This was to have severe consequences for not only Iraq but also Afghanistan

Yet for all the mistakes made in Afghanistan, it was still ‘The Good War’. The US and NATO-led intervention had the solid legal basis of UN Resolutions and annual votes in the Security Council to prolong the ISAF mandate. The International coalition comprised over 40 participating countries, including Asia-Pacific states such as Japan, Australia, South Korea and New Zealand. The media might be critical of the slow rate of progress and of the on-again, off-again cooperation of Afghan President Hamid Karzai with his international partners, but there were no big demonstrations against the Afghan intervention in US or European cities. Public patience might not be indefinite, but the public nonetheless recognised that rebuilding Afghanistan was a difficult mission that would need a few years to show positive results.

The legitimacy of the Afghan operation and its direct link to fighting international terrorism made it all the more baffling when, in the summer of 2002, President George W. Bush turned his attention away from Afghanistan to what he saw as the far greater danger to global peace and security emanating from Iraq. This was to have severe consequences for not only Iraq but also Afghanistan, as the troops diverted to Kuwait for Operation Iraqi Freedom were no longer available to pacify the Hindu Kush. A crucial opportunity was lost at a time when the Taliban were still in retreat and neighbouring powers such as Iran, Pakistan, Russia and China, awed by American military power, were ready to cooperate with Washington. The invasion of Iraq gave all of them the pretext to break with the US and feel under less pressure from the US military presence in Afghanistan. Criticising Washington for acting as the unipolar power in a multipolar world suddenly became much easier. Iraq marks the beginning of the division of the world into rival power blocs with the dangerous consequences that we have seen after Russia’s invasion of Ukraine last year. After all, many leaders in Africa, Latin America and the Middle East have grown fond of telling us, if the US could invade another country to change a hostile regime that, it was claimed, posed an existential threat to it, why could Russia not do the same?

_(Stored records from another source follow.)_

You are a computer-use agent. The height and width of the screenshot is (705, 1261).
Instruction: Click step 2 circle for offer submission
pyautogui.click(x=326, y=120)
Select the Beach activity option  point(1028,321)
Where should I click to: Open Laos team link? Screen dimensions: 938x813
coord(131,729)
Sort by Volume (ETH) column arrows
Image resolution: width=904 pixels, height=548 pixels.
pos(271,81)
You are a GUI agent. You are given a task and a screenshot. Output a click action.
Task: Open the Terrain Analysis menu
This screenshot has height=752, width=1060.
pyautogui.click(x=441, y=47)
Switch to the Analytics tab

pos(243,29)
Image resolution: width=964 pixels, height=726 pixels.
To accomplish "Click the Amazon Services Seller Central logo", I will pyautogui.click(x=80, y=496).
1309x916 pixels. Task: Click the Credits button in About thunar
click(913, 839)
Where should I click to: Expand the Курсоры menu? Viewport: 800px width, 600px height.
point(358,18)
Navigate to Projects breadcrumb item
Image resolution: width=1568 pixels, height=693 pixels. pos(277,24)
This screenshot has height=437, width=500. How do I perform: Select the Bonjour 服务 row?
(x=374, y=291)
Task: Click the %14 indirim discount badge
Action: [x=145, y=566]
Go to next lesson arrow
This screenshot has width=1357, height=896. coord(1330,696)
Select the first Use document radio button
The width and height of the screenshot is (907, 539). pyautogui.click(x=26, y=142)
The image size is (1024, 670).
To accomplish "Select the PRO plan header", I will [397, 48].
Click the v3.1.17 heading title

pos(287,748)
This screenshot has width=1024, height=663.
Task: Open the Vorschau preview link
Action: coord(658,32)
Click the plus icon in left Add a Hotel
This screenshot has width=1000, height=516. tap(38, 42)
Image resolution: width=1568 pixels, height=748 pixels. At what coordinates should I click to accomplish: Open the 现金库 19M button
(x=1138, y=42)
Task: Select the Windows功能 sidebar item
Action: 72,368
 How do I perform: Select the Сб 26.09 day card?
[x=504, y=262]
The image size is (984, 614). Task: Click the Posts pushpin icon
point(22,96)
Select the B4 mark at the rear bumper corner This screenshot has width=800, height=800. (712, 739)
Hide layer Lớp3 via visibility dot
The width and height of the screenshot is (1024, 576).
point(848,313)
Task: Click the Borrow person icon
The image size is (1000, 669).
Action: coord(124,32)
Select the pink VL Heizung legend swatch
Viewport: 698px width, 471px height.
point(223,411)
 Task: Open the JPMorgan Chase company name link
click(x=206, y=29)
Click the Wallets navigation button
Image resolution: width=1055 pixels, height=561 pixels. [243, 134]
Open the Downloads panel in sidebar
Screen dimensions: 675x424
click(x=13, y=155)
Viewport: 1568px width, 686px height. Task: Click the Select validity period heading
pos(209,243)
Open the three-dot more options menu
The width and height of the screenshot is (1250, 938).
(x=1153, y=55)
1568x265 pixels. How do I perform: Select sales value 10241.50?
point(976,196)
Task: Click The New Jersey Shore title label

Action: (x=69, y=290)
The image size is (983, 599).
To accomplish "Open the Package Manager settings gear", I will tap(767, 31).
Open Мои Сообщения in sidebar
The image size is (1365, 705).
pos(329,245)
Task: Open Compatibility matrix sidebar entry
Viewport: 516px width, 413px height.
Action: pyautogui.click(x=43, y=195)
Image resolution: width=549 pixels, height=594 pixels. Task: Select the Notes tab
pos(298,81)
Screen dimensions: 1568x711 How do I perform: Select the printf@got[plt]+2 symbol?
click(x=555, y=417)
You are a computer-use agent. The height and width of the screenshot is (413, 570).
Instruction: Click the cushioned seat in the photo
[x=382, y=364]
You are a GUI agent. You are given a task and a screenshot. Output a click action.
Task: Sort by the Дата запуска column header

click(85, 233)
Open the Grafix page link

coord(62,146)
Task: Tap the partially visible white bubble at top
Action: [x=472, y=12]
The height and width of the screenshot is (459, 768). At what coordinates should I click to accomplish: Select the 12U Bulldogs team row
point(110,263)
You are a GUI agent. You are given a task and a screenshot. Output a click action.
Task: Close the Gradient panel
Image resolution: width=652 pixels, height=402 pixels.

Why George W. Bush decided to remove Saddam Hussein, the long-standing Iraqi dictator, so soon after committing the US to a major deployment in Afghanistan remains unclear, even 20 years on. Some assert that he wanted to complete his father’s legacy. President George H. W. Bush sent US forces to liberate Kuwait from Iraqi occupation in 1991 in Operation Desert Storm. The Iraqi army had been comprehensively routed, hundreds of Iraqi soldiers killed and their vehicles destroyed as they tried to flee north from Kuwait City along what became known as the ‘Highway of Death’. Yet President H. W. Bush resisted calls for the US troops to cross the border and advance all the way to Baghdad to overthrow the Saddam Hussein regime. Bush knew that his UN mandate extended only to the liberation of Kuwait. A cautious man by nature, he feared that the Iraqis might well put up a stiffer resistance defending their own country than they had defending Kuwait. Like many, he probably believed also that Saddam Hussein’s humiliation would inspire his many opponents to rise up and depose him without the need for a US intervention. Desert Storm was such a hubristic triumph for American power at the time, coming on top of the sudden end of the Cold War for which Washington claimed much of the credit, that Bush justifiably wanted to quit while he was ahead. An invasion of Iraq could easily tarnish the American victory, albeit at the head of an international coalition of some 30 nations, and put in doubt Bush’s contention that Desert Storm marked the beginning of a ‘new world order’. Although Bush claimed the liberation of Kuwait demonstrated that the US had ‘finally kicked the Vietnam syndrome’ of misguided and bitterly divisive US interventions, he probably calculated that getting bogged down in Iraq could easily bring this Vietnam syndrome roaring back. Yet Saddam Hussein did survive in power. A revolt by the marsh Arabs in the south around Basra was brutally suppressed with thousands killed. The image of Desert Storm was tarnished and Bush was again criticised for not toppling the Iraqi dictator while he had his chance. Thus, many believed that George W. Bush was driven by a desire to avenge this defiance of his father and complete the unfinished business of America’s confrontation with Saddam Hussein, all the more so as Saddam was the implacable enemy of Washington’s ally, Israel.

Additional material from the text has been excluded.